Eine ausreichende Mehrheit von EU-Staaten stimmte dem vor allem von Landwirten und Konservativen kritisierten Vorhaben am Montag in Luxemburg zu, wie die derzeitige belgische EU-Ratspräsidentschaft mitteilte.

Über das Vorhaben wurde lange und intensiv gestritten. Die EU-Kommission hatte das sogenannte Renaturierungsgesetz vor fast genau zwei Jahren vorgeschlagen. Nach offiziellen Angaben sind rund 80 Prozent der Lebensräume in der Europäischen Union in einem schlechten Zustand. Zudem sind demnach 10 Prozent der Bienen- und Schmetterlingsarten vom Aussterben bedroht und 70 Prozent der Böden in schlechter Verfassung.

Das Gesetz ist Teil des sogenannten Green Deals, mit dem sich die EU das Ziel gesetzt hat, bis 2050 klimaneutral zu werden. «Die Verordnung zielt darauf ab, den Klimawandel und die Auswirkungen von Naturkatastrophen einzudämmen» teilten die EU-Staaten mit. Nach Angaben des Umweltbundesamtes in Deutschland können durch Renaturierung etwa Überschwemmungsflächen zurückgewonnen und Hochwasserrisiken verringert werden.

20 der 27 EU-Staaten - darunter Schwergewichte wie Deutschland und Frankreich - stimmten für die neuen Vorgaben, 6 sprachen sich dagegen aus und Belgien enthielt sich.

Gesetz in Verhandlungen wegen Kritik abgeschwächt

Während Umweltschützer, zahlreiche Wissenschaftler und Unternehmen wie Ikea, H&M und Nestlé das Gesetz befürworteten, gab es grossen Widerstand vor allem von Christdemokraten und Bauernverbänden.
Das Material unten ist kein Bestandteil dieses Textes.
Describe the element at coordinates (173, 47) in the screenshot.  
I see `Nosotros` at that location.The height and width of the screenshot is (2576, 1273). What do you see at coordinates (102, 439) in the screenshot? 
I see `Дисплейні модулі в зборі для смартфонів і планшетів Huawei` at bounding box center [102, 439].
Die Kritiker befürchten zu grosse Einschnitte für Landwirte und damit Auswirkungen auf die Lebensmittelproduktion in der EU.

Jan-Christoph Oetjen, Vizepräsident des Europäischen Parlaments, sprach nach der Abstimmung von einem Schritt rückwärts. Forst- und Landwirtschaft würden neue Restriktionen auferlegt.

Um auf Bedenken einzugehen, war das Gesetz im Verhandlungsprozess deutlich abgeschwächt worden. So ist beispielsweise nicht mehr vorgesehen, dass Landwirte verpflichtet werden, einen bestimmten Prozentsatz ihrer Agrarflächen für Renaturierungsmassnahmen zur Verfügung zu stellen.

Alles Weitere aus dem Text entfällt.